Unlike cable operators, Aereo doesn’t gather the programming feeds from local broadcasters and then pipe them to their subscribers. It starts by setting up scores of tiny antennas that are connected to high-capacity hard drives, which in turn are connected to the equipment necessary to stream video over the Internet. By default, the antennas are tuned to dead air, with the hard drives recording nothing and the streaming circuitry idle.

Things change only when an Aereo subscriber logs on to the service to watch or record a video. At that point, an antenna is assigned to the customer, it’s tuned to the selected channel, the bits flow to the hard drive and (if the customer is watching the program live) the stream begins. Each customer viewing or recording session has its own antenna, hard drive space and stream; no content is shared.

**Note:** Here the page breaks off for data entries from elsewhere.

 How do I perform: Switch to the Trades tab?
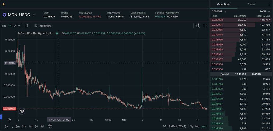tap(251, 4)
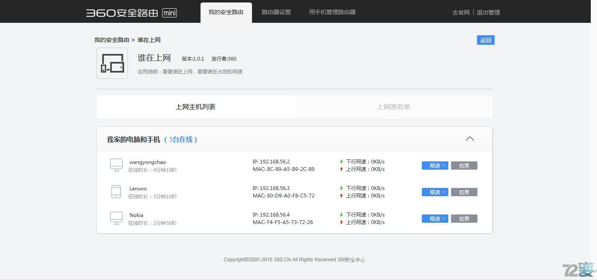Open the 用手机管理路由器 page

point(332,12)
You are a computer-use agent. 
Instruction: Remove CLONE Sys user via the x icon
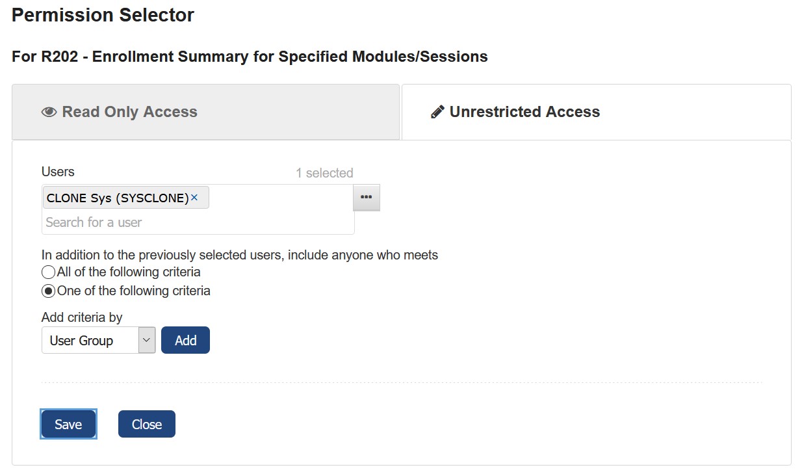(194, 198)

In that sense, Aereo precisely replicates what would happen if someone had a TV antenna connected to a computer’s TV tuner card in his or her living room, with the computer running a version of Windows that supports Internet streaming. (I’d be shocked if there wasn’t a way to do this with a Mac as well.) The consumer is the one tuning in the program, making the recording and streaming the video. And that, according to the principle laid out in the U.S. 2nd Circuit Court of Appeals’ decision in Cartoon Network vs. Cablevision, is what makes an Aereo stream a private performance, not a public one.

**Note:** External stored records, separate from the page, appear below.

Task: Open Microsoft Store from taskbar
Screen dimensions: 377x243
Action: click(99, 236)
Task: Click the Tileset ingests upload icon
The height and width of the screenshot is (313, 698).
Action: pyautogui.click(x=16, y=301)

The solicitor general argued that this case has no implications for cloud-based services such as online music lockers because they typically let consumers store and play back content they’ve lawfully acquired, whereas Aereo is the one doing the acquiring. But that’s a chilling thing to say to companies that replicate in the cloud what people can legally do with technology installed in their homes. In the view of Aereo and other cloud-based services, the TV shows being streamed are lawfully acquired by consumers. They’re simply doing so using equipment they rent from Aereo.

Many copyright holders no doubt consider these to be distinctions without a difference. The bottom line is the same: Aereo is a service provider selling TV for a monthly fee, just as the cable and satellite companies do, and so like them it shouldn’t be able to do that without the broadcasters’ permission.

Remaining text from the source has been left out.